Prácticamente ningún caso judicial de criptomonedas desde que Trump volvió a la presidencia; los demócratas no están contentos con la SEC
Durante una audiencia en el Congreso, al presidente de la SEC, Paul Atkins, se le formularon preguntas sobre el hecho de que el organismo supervisor parezca actuar mucho menos enérgicamente contra el sector de criptomonedas desde que Donald Trump volvió a ser presidente.
Según legisladores demócratas, el número de casos de cripto que inicia la SEC ha disminuido en aproximadamente un 60 por ciento. Para muchos inversores, la SEC es precisamente la entidad que debe intervenir cuando las empresas exceden los límites o en casos de fraude.

Menos casos de cripto, ¿menos confianza?
El congresista demócrata Stephen Lynch de Massachusetts fue uno de los críticos más feroces. Señaló que la SEC, bajo la dirección de Atkins, ha abandonado varios grandes procesos judiciales, entre ellos el caso contra Binance.
Binance es la plataforma de criptomonedas más grande del mundo. La SEC había presentado cargos contra la empresa, pero en mayo de 2025 decidió abandonar el caso.
Según Lynch, eso es una señal peligrosa.

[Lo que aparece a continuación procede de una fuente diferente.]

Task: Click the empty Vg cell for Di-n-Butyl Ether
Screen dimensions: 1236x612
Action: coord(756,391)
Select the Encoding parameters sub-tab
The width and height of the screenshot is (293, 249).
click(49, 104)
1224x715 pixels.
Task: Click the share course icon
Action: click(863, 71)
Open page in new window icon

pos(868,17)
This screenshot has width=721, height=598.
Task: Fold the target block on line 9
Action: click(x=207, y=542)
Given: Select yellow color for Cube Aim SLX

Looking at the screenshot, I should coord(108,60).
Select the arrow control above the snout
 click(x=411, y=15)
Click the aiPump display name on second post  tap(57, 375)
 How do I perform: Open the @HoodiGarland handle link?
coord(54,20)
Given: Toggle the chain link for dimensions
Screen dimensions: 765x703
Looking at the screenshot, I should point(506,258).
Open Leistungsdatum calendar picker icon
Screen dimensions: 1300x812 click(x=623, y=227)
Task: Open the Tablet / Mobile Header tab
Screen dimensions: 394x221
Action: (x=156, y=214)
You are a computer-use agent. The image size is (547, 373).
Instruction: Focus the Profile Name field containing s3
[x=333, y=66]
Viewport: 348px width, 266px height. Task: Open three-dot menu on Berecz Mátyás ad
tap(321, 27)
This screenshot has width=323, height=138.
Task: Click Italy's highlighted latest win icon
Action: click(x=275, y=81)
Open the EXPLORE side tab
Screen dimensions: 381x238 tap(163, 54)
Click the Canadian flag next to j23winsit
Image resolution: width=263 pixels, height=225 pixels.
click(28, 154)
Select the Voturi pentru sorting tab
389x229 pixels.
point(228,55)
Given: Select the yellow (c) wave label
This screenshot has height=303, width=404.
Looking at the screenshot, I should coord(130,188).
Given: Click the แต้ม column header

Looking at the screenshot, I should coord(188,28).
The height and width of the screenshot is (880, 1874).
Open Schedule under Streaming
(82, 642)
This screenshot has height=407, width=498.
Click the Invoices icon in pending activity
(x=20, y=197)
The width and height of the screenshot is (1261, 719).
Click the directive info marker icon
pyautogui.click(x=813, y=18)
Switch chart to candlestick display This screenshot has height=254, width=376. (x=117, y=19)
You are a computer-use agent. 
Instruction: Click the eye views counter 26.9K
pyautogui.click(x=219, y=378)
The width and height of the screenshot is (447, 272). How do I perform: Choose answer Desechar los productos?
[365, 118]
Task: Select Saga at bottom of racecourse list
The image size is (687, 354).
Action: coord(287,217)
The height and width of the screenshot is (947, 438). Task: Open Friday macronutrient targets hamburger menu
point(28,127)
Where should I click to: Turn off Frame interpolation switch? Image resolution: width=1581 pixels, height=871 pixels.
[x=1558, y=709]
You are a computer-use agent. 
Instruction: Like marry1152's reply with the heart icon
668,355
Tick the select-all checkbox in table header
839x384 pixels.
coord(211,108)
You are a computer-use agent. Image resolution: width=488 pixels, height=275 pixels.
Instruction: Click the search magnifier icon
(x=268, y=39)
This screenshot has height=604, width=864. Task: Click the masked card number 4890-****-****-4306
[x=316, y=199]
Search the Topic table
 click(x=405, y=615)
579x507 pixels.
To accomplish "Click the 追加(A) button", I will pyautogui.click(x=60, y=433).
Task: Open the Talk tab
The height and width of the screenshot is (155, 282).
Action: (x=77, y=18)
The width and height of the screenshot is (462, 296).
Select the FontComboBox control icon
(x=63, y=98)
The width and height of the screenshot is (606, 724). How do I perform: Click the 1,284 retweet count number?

Dice que una menor aplicación de las normas puede dañar la confianza de los inversores, sobre todo porque las criptomonedas ya son conocidas por su alta volatilidad.
También preocupaciones sobre influencia extranjera
Lynch intensificó aún más el debate al señalar a World Liberty Financial, una plataforma DeFi que, según medios estadounidenses, está vinculada a la familia de Trump.
Citó además reportes recientes sobre un inversor de Abu Dabi. Se trataría de Aryam Investment 1, una firma de inversión respaldada por Sheikh Tahnoon bin Zayed Al Nahyan, un importante asesor de seguridad nacional en los Emiratos Árabes Unidos.
Según los informes, esta firma habría comprado el 49 por ciento de la empresa detrás de World Liberty Financial.
Lynch advirtió que este tipo de inversiones extranjeras, junto con memecoins vinculadas a personas del entorno de Trump, plantean interrogantes. No solo sobre reputación, sino también sobre la posible influencia de actores extranjeros en la política estadounidense.
El presidente de la SEC, Atkins, se defiende
El mismo Paul Atkins rechazó la idea de que la SEC se haya vuelto “más blanda” con las criptomonedas. Según él, el regulador sigue siendo activo.
“Contamos con un programa de cumplimiento muy sólido y seguimos iniciando casos,” dijo Atkins durante la audiencia.
Pero los demócratas siguen escépticos. Les parece llamativo que precisamente los casos grandes y conocidos se estén retirando, mientras que anteriormente la SEC actuaba con dureza contra las criptomonedas.
Maxine Waters ve motivos políticos
También la congresista Maxine Waters de California, desde hace años una crítica abierta de Trump y del mundo cripto, alzó la voz.
Según ella, varios procesos judiciales se han detenido justo cuando la SEC estaba logrando avances en los tribunales. Waters sugirió que los casos tenían bases jurídicas bastante sólidas y que, por eso, resulta aún más extraño que se retiren de un día para otro.
Incluso acusó al gobierno de que algunas decisiones están motivadas políticamente.
Waters fue aún más allá y afirmó que los directivos de criptomonedas que se beneficiaron de indulgencias o reglas más suaves habrían donado millones de dólares a Trump y su familia.
La lucha política en torno a las cripto crece
El debate muestra sobre todo cuán dividida está Washington respecto a las criptomonedas.
Los republicanos suelen abogar por reglas menos estrictas, ya que consideran que de lo contrario se frena la innovación. Los demócratas, en cambio, advierten que un control menor hace a los consumidores vulnerables al fraude y que incluso puede acarrear riesgos para la seguridad nacional.
Con las elecciones de medio término en el horizonte y el control del Congreso en juego, las criptomonedas se convierten cada vez más en un tema que no solo gira en torno al dinero, sino también a la política.